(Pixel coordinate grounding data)
------------------------------------

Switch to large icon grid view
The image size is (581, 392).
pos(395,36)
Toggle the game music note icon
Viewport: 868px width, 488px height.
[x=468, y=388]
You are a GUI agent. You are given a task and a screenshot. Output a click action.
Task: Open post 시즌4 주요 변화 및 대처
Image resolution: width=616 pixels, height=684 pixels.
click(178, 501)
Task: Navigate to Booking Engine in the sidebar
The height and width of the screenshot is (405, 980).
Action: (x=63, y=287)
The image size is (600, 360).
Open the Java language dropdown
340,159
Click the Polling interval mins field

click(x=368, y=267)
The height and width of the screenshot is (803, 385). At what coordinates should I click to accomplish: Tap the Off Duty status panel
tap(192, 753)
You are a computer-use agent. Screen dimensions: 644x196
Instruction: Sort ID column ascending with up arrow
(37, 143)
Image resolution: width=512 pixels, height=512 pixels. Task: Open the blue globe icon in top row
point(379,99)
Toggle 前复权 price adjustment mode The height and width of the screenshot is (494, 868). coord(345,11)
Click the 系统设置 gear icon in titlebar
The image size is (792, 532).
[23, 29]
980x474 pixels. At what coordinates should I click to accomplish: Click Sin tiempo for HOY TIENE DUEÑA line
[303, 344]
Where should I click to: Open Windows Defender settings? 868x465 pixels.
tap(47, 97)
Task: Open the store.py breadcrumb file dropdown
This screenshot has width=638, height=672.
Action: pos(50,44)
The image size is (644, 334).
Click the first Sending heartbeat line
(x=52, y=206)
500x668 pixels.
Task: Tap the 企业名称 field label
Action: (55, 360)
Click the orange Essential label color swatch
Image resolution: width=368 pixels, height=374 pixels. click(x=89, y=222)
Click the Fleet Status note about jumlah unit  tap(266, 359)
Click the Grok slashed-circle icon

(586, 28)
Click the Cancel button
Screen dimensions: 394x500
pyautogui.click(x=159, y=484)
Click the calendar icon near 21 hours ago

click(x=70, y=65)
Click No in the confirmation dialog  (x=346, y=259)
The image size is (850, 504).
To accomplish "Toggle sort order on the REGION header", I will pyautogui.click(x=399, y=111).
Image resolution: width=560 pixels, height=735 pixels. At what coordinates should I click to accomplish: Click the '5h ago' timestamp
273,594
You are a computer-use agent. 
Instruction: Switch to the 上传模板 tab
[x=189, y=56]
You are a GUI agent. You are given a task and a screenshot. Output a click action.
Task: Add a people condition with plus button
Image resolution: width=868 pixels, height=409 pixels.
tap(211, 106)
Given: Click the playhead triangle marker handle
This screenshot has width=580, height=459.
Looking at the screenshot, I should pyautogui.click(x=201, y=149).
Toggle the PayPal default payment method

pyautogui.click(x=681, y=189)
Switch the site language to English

------------------------------------

INSTRUCTIONS FOR THE TASK.
Your answer should be the lines above from the one containing "Click No in" through the one containing "Given: Click the", copied exactly and with both ends kept.

THE COMPLETED TASK.
Click No in the confirmation dialog  (x=346, y=259)
The image size is (850, 504).
To accomplish "Toggle sort order on the REGION header", I will pyautogui.click(x=399, y=111).
Image resolution: width=560 pixels, height=735 pixels. At what coordinates should I click to accomplish: Click the '5h ago' timestamp
273,594
You are a computer-use agent. 
Instruction: Switch to the 上传模板 tab
[x=189, y=56]
You are a GUI agent. You are given a task and a screenshot. Output a click action.
Task: Add a people condition with plus button
Image resolution: width=868 pixels, height=409 pixels.
tap(211, 106)
Given: Click the playhead triangle marker handle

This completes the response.